Google officially says that running ads doesn't affect your organic rankings. And technically, running a Google Ads campaign won't directly rank you higher. But the brand awareness that ads generate absolutely influences organic performance. We've seen it too many times for it to be a coincidence.
And it's not the lower cost per click that we see. It's lower cost per acquisition. The ads convert better because people have already encountered the brand through organic content. The whole thing works together.
If you're just running ads, they're carrying all of the load. Add organic into the mix, and it takes some of that weight off. You don't have to spend as much to get the same results. That's where the real value is.
| Factor | Google Ads Only | SEO Only | Both Together |
|---|---|---|---|
| Speed to leads | Yes | No | Yes |
| Long-term asset | No | Yes | Yes |
| Scales without cost increase | No | Yes | Yes |
| Keyword conversion data | Yes | Limited | Yes |
| Lower cost per acquisition | Limited | Limited | Yes |
| SERP omnipresence | Limited | Limited | Yes |
| Works if budget stops | No | Yes | Yes |
Which Is Better for a Beginner, SEO or Google Ads?
The real question is, what are your immediate goals?
If you want fast sales and leads, start with Google Ads. Figure out if it's going to be a profitable channel for your business first. Look at your unit economics. What's your average order value? What's the lifetime value of a customer? Work backwards from there to see if the numbers make sense.
If you're just starting out, have a go yourself on a low budget. It doesn't make sense to hire an agency when you're only spending a few hundred dollars on ads. Give it a go, learn your own business numbers, and understand what things cost.
The rough rule of thumb is, if you're spending a thousand dollars a month on ads and paying an agency a thousand dollars to manage them, that works. If you're spending two or three hundred dollars on ads and paying a thousand dollars in management fees, that doesn't make any sense.
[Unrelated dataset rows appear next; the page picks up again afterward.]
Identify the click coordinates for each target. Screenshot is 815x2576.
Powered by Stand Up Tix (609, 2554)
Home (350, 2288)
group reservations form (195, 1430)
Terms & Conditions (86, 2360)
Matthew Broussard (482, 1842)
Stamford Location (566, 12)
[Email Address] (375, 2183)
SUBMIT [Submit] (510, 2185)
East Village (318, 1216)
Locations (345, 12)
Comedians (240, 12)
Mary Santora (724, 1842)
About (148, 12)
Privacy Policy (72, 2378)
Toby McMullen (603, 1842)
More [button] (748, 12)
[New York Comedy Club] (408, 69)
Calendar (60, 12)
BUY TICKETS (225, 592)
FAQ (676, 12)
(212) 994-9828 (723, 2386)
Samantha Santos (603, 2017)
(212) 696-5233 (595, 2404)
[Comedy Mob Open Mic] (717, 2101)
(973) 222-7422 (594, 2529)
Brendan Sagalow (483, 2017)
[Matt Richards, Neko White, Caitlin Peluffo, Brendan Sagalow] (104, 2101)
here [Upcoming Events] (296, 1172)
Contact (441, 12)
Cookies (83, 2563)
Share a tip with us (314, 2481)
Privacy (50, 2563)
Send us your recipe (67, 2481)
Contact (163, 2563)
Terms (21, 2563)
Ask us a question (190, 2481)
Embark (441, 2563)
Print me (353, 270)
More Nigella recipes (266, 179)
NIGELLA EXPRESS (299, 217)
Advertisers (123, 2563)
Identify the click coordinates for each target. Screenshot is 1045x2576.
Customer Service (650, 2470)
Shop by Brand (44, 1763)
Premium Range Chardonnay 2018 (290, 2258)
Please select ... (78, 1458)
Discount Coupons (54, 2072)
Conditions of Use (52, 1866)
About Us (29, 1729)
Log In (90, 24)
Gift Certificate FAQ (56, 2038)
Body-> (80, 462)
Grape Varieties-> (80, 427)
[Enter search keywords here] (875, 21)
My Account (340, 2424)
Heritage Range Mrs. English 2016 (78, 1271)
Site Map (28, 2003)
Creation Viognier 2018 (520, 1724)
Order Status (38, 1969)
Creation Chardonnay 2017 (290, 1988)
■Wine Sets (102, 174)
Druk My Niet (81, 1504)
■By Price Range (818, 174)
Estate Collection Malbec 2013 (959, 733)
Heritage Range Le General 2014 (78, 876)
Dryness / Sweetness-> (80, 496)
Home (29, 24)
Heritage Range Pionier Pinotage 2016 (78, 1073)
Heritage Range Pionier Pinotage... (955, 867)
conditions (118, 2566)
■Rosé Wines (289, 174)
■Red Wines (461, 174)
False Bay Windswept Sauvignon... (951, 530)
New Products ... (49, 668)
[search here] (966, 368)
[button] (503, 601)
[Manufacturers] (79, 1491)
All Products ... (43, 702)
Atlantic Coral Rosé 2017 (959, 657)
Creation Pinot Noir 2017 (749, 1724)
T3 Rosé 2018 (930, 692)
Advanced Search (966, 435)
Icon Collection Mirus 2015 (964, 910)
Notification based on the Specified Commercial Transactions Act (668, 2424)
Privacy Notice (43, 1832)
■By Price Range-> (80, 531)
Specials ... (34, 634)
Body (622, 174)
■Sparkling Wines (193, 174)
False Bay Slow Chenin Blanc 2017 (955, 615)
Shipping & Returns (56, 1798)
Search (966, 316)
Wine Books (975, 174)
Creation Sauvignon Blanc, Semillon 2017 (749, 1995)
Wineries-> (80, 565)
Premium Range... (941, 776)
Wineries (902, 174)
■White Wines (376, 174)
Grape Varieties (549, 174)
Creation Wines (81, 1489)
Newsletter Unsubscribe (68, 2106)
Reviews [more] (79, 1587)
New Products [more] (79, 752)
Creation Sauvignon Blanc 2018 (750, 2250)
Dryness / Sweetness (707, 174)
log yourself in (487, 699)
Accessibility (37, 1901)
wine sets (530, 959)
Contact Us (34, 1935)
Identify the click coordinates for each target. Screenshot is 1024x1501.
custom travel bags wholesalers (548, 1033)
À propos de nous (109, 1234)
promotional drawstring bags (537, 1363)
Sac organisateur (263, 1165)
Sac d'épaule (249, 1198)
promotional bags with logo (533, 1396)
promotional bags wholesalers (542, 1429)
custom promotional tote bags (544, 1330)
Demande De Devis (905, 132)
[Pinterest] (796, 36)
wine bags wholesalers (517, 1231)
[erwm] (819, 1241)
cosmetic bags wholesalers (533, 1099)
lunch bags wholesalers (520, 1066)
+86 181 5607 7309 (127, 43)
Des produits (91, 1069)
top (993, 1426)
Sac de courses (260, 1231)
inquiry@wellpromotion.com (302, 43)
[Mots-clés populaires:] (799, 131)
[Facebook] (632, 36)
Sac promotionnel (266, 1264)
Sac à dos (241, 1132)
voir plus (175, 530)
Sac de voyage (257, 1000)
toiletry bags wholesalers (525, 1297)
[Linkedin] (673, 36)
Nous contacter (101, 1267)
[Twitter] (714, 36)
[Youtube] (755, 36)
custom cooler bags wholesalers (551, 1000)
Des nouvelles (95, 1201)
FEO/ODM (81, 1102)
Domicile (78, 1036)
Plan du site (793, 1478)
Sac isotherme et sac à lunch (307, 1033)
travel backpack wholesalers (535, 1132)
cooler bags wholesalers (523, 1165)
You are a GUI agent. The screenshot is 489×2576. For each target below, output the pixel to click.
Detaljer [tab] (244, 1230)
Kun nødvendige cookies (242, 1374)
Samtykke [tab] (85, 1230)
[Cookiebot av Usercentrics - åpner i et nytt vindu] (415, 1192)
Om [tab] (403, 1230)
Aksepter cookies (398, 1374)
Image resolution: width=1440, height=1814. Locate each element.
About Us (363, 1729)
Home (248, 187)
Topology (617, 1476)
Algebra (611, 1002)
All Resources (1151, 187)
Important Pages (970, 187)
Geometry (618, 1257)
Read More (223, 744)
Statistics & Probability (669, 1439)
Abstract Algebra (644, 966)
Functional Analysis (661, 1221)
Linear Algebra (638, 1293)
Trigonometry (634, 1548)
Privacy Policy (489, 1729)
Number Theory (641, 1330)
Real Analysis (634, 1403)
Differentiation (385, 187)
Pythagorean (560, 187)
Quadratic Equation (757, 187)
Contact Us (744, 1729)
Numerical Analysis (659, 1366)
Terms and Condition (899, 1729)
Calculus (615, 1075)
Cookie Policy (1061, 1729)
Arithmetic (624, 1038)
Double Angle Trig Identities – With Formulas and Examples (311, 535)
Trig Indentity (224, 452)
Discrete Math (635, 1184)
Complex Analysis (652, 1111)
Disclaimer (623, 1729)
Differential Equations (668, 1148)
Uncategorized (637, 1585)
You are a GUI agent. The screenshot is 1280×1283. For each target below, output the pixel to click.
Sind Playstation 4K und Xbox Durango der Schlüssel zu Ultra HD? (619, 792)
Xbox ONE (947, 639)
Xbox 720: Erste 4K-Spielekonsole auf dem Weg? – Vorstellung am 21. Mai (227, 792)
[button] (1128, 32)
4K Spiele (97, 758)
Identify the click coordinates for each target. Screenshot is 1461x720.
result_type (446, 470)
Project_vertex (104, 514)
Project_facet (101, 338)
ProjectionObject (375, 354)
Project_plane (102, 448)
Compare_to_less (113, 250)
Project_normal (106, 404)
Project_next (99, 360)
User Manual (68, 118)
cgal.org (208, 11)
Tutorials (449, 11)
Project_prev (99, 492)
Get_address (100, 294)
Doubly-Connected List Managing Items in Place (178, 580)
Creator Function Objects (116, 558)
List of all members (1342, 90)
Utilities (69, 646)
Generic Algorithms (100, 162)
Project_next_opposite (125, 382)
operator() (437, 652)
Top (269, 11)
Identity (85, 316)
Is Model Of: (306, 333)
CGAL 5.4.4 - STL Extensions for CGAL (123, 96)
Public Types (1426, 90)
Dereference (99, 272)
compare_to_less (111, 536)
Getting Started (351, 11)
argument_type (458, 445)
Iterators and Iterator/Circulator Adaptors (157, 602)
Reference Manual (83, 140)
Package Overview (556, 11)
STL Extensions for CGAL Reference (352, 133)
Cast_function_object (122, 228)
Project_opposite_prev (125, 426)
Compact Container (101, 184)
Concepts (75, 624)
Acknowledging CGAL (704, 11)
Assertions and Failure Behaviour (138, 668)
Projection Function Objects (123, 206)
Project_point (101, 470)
The shift happens when it gets too big and too complex to manage on your own. When you'd need to be in the account every day, your time is better spent elsewhere. That's when bringing in a professional starts to make sense.
SEO is harder to do yourself, especially in competitive industries. The algorithm changes constantly. What works today might not work next month. You need actual perspective across different industries to understand what Google is doing, because you're not going to see it just by looking at your own niche.
Learn about SEO for sure. Understand how it works, but if you're in a competitive industry and trying to do it yourself while running a business, good luck. It's going to be very hard.
For most beginners, the best approach is to start with Google Ads to prove the concept, learn which keywords convert, and start generating revenue. Then layer in SEO once the business model is proven and you're ready to invest in long-term growth.
Should You Invest in SEO or Google Ads?
There isn't a clear-cut answer to this one. It's specific to your situation, including your business goals, budget, timeline, and industry. Every business can benefit from one or both in some way. But the right choice depends on where you're at right now and where you're trying to go.
The most important thing is to track the full picture and look for quick wins along the way. Whether it's dialling in your title tags, fixing technical issues on your site, getting your content right, or tightening up your ad campaigns. There are always things that can shift the needle fast while the bigger strategy plays out.
The right answer depends on your situation — but here's the pattern we see work.
Start with Google Ads to prove your concept, learn which keywords convert, and start generating revenue.
Layer in SEO once the business model is proven. Use the keyword data from your ads to inform your content strategy.
Run both together. The clients who do this consistently see lower cost per acquisition, better-converting ads, and faster-growing organic traffic. It's not a coincidence — it's the strategy working as it should.